Data provided
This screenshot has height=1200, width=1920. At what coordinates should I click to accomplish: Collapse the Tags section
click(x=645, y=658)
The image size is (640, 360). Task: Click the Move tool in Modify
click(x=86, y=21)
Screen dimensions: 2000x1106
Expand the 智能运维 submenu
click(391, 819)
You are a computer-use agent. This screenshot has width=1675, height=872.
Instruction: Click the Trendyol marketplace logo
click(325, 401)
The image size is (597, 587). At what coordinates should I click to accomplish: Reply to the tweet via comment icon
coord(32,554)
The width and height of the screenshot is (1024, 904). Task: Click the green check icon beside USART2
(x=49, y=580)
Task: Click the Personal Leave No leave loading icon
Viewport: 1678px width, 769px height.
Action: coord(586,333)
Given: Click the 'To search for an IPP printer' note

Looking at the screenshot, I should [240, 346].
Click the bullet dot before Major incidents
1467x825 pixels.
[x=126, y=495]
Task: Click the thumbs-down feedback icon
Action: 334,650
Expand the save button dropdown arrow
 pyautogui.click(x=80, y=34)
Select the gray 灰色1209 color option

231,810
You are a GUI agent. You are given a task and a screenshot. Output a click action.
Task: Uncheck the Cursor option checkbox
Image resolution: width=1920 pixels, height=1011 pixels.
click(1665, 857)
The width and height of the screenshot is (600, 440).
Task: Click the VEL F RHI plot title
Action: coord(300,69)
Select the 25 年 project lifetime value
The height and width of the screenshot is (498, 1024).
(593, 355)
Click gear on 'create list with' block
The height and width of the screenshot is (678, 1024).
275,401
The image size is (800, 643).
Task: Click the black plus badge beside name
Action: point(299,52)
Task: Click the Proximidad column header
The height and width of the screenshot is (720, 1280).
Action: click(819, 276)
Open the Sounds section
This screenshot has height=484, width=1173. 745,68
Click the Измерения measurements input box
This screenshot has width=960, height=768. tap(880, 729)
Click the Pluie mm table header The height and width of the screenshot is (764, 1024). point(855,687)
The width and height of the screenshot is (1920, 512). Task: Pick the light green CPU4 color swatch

Exercise task
Render the rows as a numbered list with blank lines omitted, starting with the line that contains "You are a computer-use" and going on through the line that contains "(x=49, y=580)".

The response
1. You are a computer-use agent. This screenshot has width=1675, height=872.
2. Instruction: Click the Trendyol marketplace logo
3. click(325, 401)
4. The image size is (597, 587). At what coordinates should I click to accomplish: Reply to the tweet via comment icon
5. coord(32,554)
6. The width and height of the screenshot is (1024, 904). Task: Click the green check icon beside USART2
7. (x=49, y=580)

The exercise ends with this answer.